There are many reasons why I think “conservative” is a misnomer for Fidesz and its regime. The most important of these is that conservatives as the name implies tend to want to conserve and cherish an existing social order and patterns of institutional and class relationships within a society. Hungary, however, has seen over forty years of a soul-crushing Communist regime that effectively transformed much of the social landscape and the Hungarian national psyche not necessarily destroying everything that came before it, but certainly transmogrifying it into something radically new, certainly more plebeian, more secular, and less traditionally “national” or religious in character. The obvious question must then be raised: what does Fidesz wish to conserve?
A “return” to any real or imagined pre-Communist political and social tradition in Hungary (which the wording and tone of the new constitution’s Preamble, the “National Creed,” seem to imply) would involve uprooting or radically transforming much of the existing web of complex interrelationships in Hungarian society, the results for better or worse of decades of totalitarian and genuinely authoritarian rule. Given that Hungary lacks a solid, deeply entrenched tradition of strong property rights, well-functioning republicanism, and respect for the rule of law, Fidesz and its style of governance represents more of a right-wing, nationalist populism with a very strong statist bent, more akin to French dirigisme. In many ways, this approach is the opposite of small-government conservatism in the English and American political tradition. This is an important distinction for conservative or classical liberal Hungarian-Americans to keep in mind, since they often read or are told about the “conservative” turn of events in Hungary, not necessarily knowing that the term has little applicability in the traditional American sense. They are, therefore, highly susceptible to political manipulation by the Hungarian government in the name of right-wing and national solidarity, especially given the (often outrageous) outside attacks on the legitimacy of Hungary’s current government.
The most important thing for Hungarians living permanently abroad is to continue caring and advocating for Hungary and her right to self-determination, without taking Fidesz’s “with us or against us” bait.
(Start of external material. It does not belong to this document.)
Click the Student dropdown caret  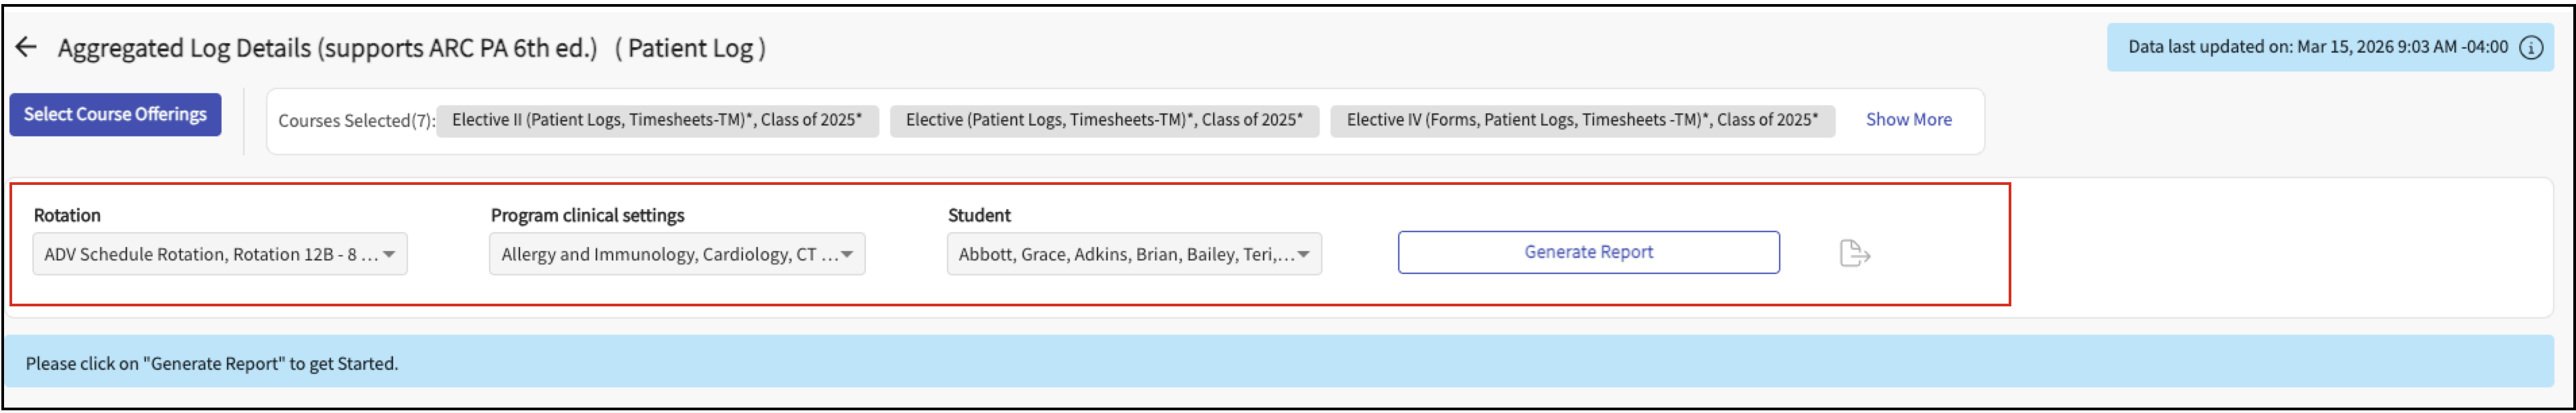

Now that many Hungarian ethnics have also applied for and received Hungarian citizenship under Fidesz’s new naturalization law, they must avoid the temptation to give uncritical and unconditional support to the Fidesz government. Fidesz is certainly not above manipulating feelings of gratitude to further its own political ends. Hungarians everywhere, especially the large contingent of Hungary’s newest citizens, must remember that their ultimate political loyalty should be to nation, not party.
—Tom Bako is a native of Sepsiszentgyörgy, in the Székelyföld region of eastern Transylvania. He immigrated to the United States in 2005 upon graduating from high school. Tom holds a Bachelor’s degree in political science from Towson University and works at a higher-education nonprofit foundation in Washington, DC. He and his wife Victoria reside in Alexandria, Virginia.